Lynne, interesting to hear that Ron is also GF. If it can be challenging finding GF options now, I can only imagine what it was like 20 years ago! Do you have any websites that you particularly enjoy perusing for recipe inspiration?
If you’re looking for more recipe ideas, I shared my friend’s blog address with Sharon (Aleafinspringtime) and Tina below (Kumquat Blog). She has some good stuff there!
Gluten free, that must have been heaven for you, Tricia, great post too!!!
It was, Cornelia, for both me and Shawn! I think even gluten-eating carnivores would enjoy these recipes. :)
Oh my Tricia, what a feast! I was captivated by your descriptions, and the “Simplicity” dish stole my taste buds. We rarely eat noodles, so we’ve made several “pasta” dishes using the zucchini threads (although steamed), but the creative sauces won me over – particularly the cashew alfredo. Can’t wait to try it. Looking forward to hearing about Macedonia. All the best, Terri
Terri, a steamed version sounds lovely too! Do you use a spiral cutter, or how do you get the ringlets/threads? When I get home and get reacquainted with our kitchen, I’m hoping I have something like that stowed away with my food processor kit. :)
what a delightful find in Dubrovnik!! must try when we go there, that couple have made a great spot for themselves, thanks for sharing :)

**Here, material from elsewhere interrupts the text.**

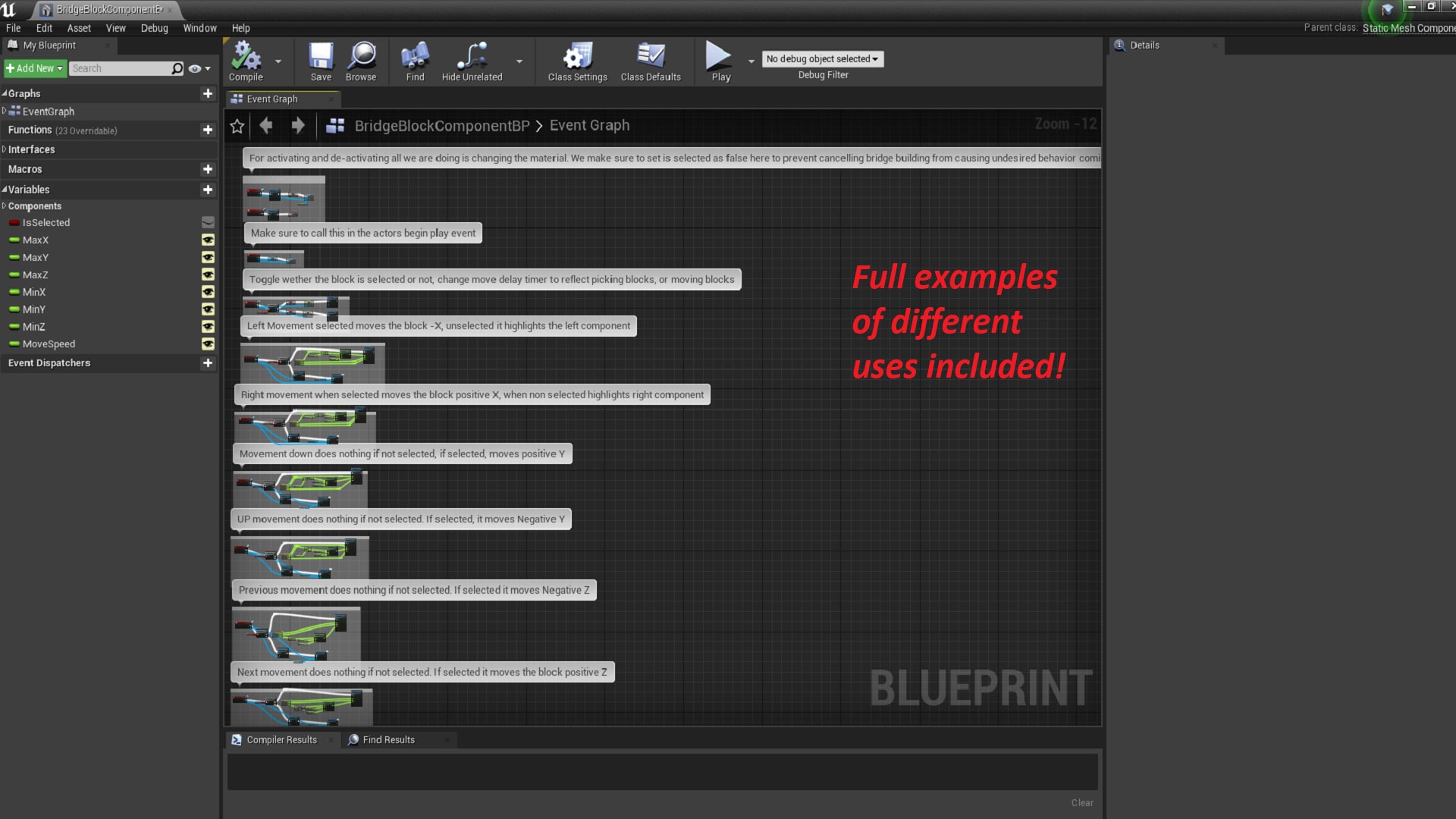Save the Blueprint asset

[x=320, y=61]
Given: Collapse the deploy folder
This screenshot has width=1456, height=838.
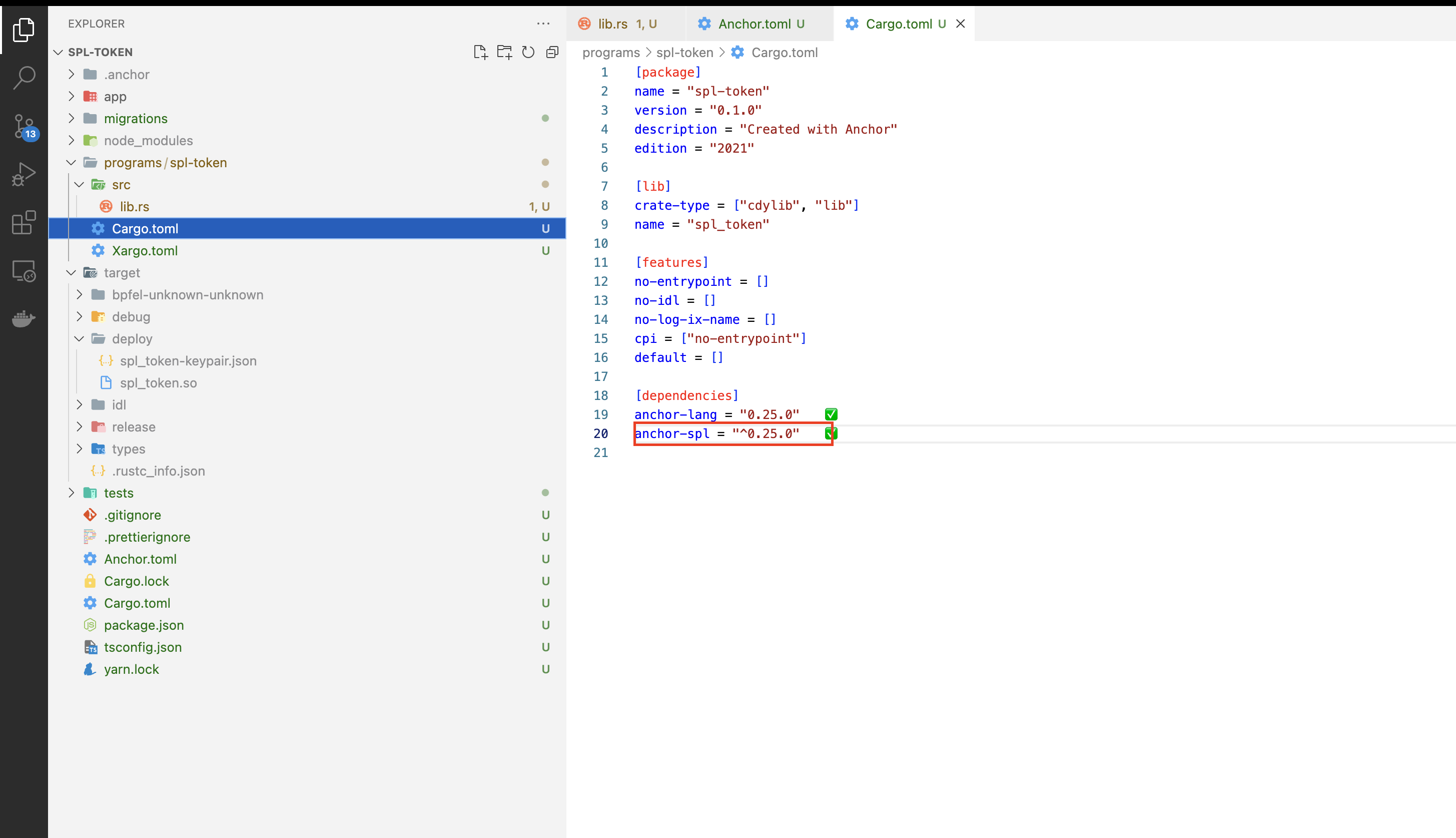Looking at the screenshot, I should tap(132, 339).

I’d be curious to hear which dishes you try when you make it there. I appreciate that they switch the menu up from time to time. Even during the day of our visit, they were testing out a new eggplant recipe. I wish we could order in some of their food now. :)
It’s a miracle!! I had that fig dessert there about a year and a half ago and haven’t stopped thinking about it. I can’t believe a recipe for it is out there! Thank you SO much!
Lauren, that’s really fun to hear that you’re able to bring a bit of Dubrovnik into your kitchen. Hat tip to Rosa & Gil for being kind enough to share the fig recipe here. :)
As they say in Croatia, dobar tek – enjoy! I’m getting hungry just thinking of the dessert.